Theoretically the ELF specification is quite liberal. Position, contents and order of sections and segments are not restricted. But in real life an operating system is to used to just one program loader, one linker and few compilers. This makes the work of virus writers easier. We can reverse engineer the de-facto standard, a tiny subset of what the ELF standard allows. On a typical system only a minority of programs violates this subset, so ignoring them does not lower chances of survival.
All headers necessary to execute a program are stuffed into the first page (0x1000 bytes on sparc), probably to simplify the design of an OS' executable format detector.
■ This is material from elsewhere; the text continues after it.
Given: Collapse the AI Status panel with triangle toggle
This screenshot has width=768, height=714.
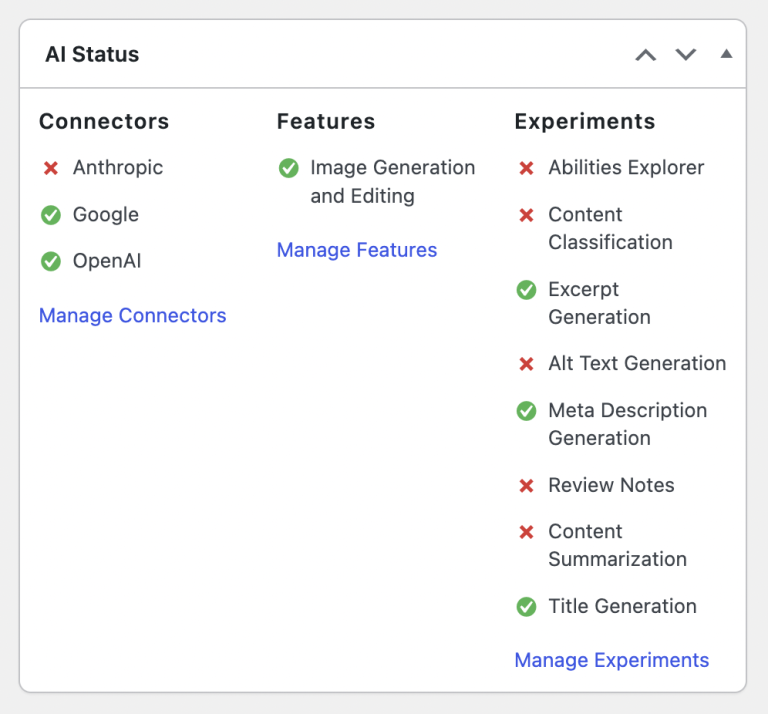Looking at the screenshot, I should pyautogui.click(x=726, y=54).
Dynamically linked executables require a few program headers more than static executables, but that's about all the variation there is. In any case the program header of the code segments is followed by the program header of the data segment. Static executables have the code segment at index 0, dynamically linked executables at index 2.
Let's get a bit more serious and examine the assembly program from The language of evil. A standalone executable built from assembler source is probably the most trivial example we can find.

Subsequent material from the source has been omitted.